The Schrader, which as been known for a long time, is technically challenging, Beuhler said, because “it’s a series of sands, relatively thin in each … (with) relatively higher viscosity oil.

“So we knew there was a hydrocarbon deposit there, it was whether we could develop it cheap enough to make it economic and basically arrive at technologies of completion to get the productivity of each well high enough to make it economic to develop.

“And that’s one of the things that’s so encouraging is these first two wells that we’ve had on production for about a year,” he said. “Producing a combined 1,000 barrels a day is a good piece of evidence that we can develop it for the economics and that we can achieve producibility levels.”

Hurliman noted that the Northwest

Eileen-Schrader Bluff will be the most challenging development in this area and will depend on reducing drilling costs.

“So we’re looking to new technologies to further reduce our drilling costs. And that’s true for all of the satellites, but in particular with the Schrader Bluff reservoirs.

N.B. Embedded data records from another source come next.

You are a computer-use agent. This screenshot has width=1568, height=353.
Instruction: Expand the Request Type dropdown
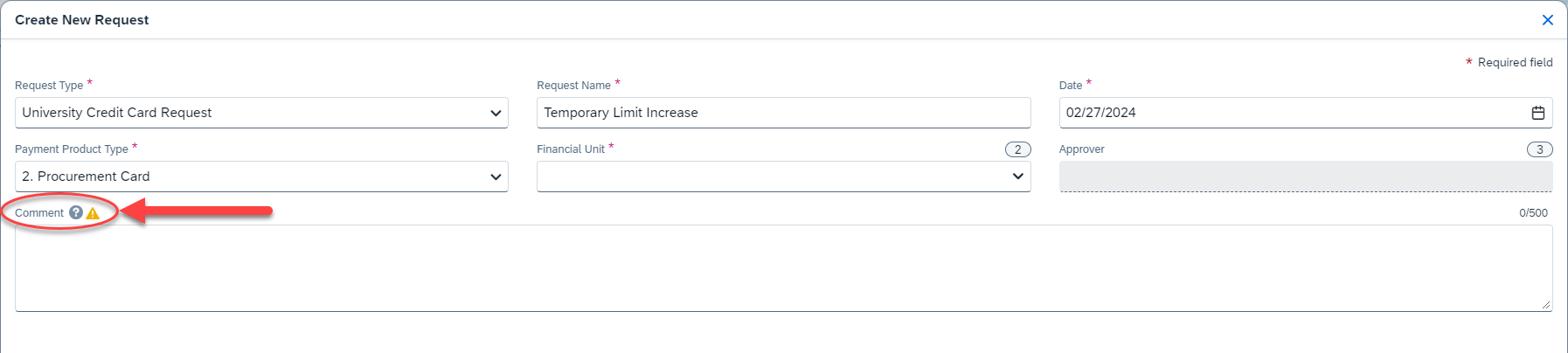(496, 113)
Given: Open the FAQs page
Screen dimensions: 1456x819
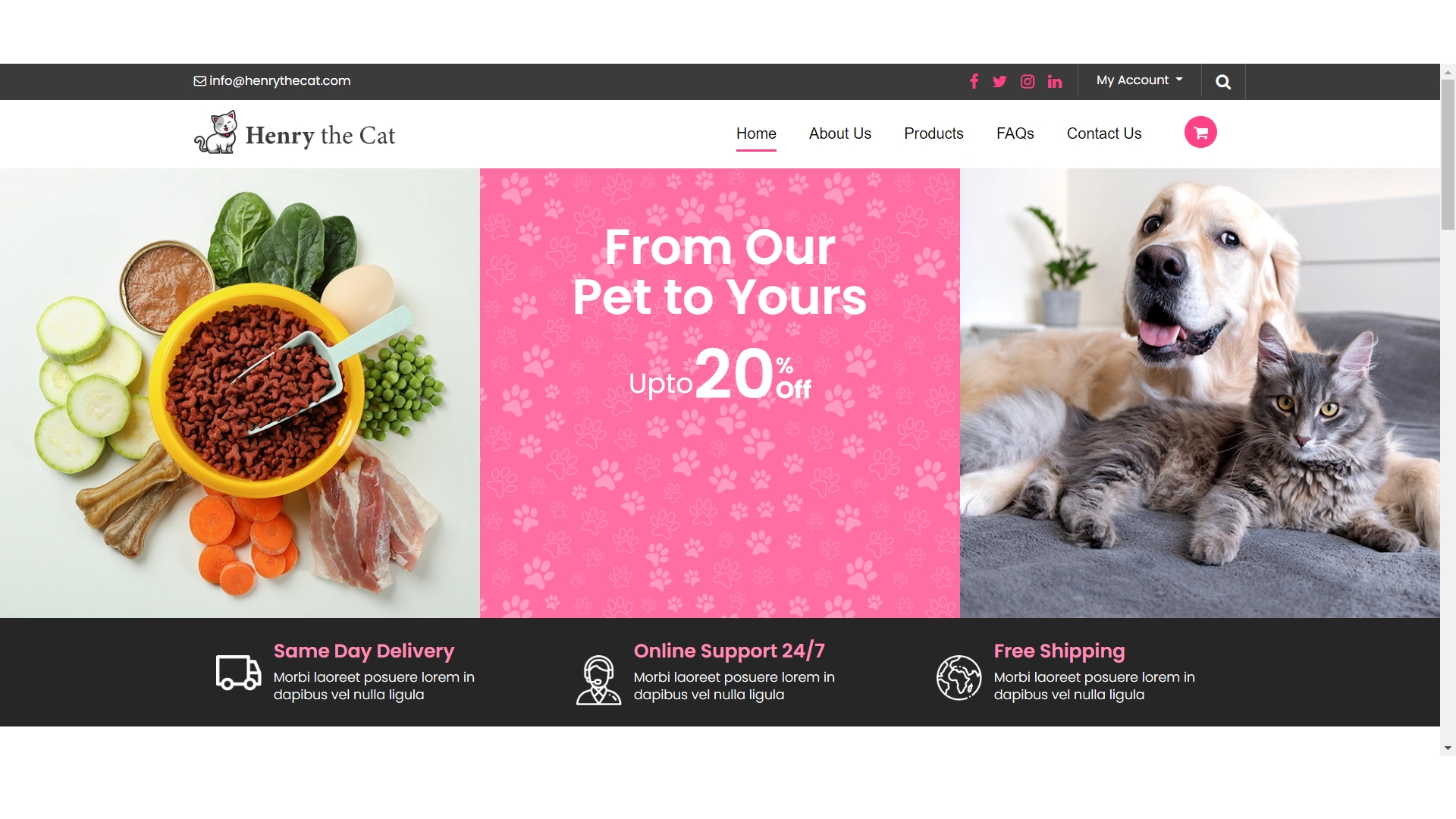Looking at the screenshot, I should [x=1015, y=133].
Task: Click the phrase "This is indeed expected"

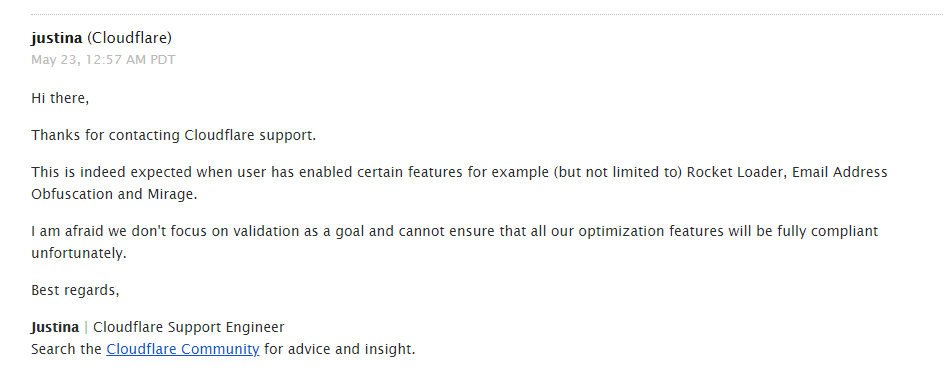Action: click(x=111, y=172)
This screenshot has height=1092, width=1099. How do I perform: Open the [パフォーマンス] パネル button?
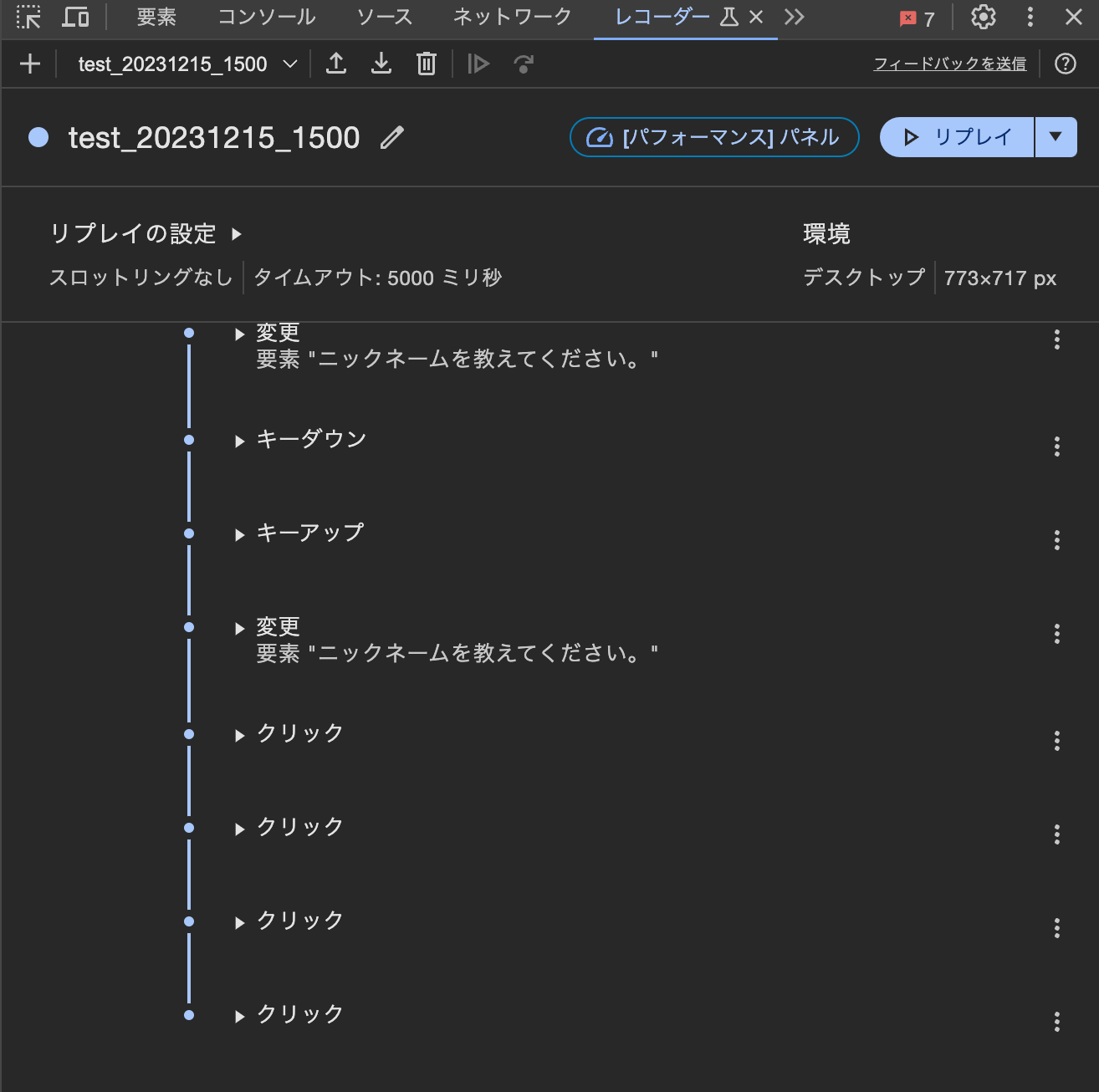(x=713, y=137)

“So we hope to key on the techniques that are being used successfully in Milne and West Sak,” Pospisil said.

The goal, Beuhler said, is to apply successes at Milne and the first stage of Polaris drilling “as we move up the trend toward Northwest Eileen Schrader Bluff, so you can learn and improve as you go…”

LADS rig possible for satellites

A new rig, called a light automated drilling system or LADS rig, is being built for use at BP’s Milne Point field right now, and Hurliman said the satellite team was looking at whether a similar rig might help reduce drilling costs in the satellites. The LADS, he said, is an automated rig which requires about half the man power of a standard rig: “It has automatic pipe handling and pipe makeup systems. And it’s also able to move around without ice roads, large ice roads.”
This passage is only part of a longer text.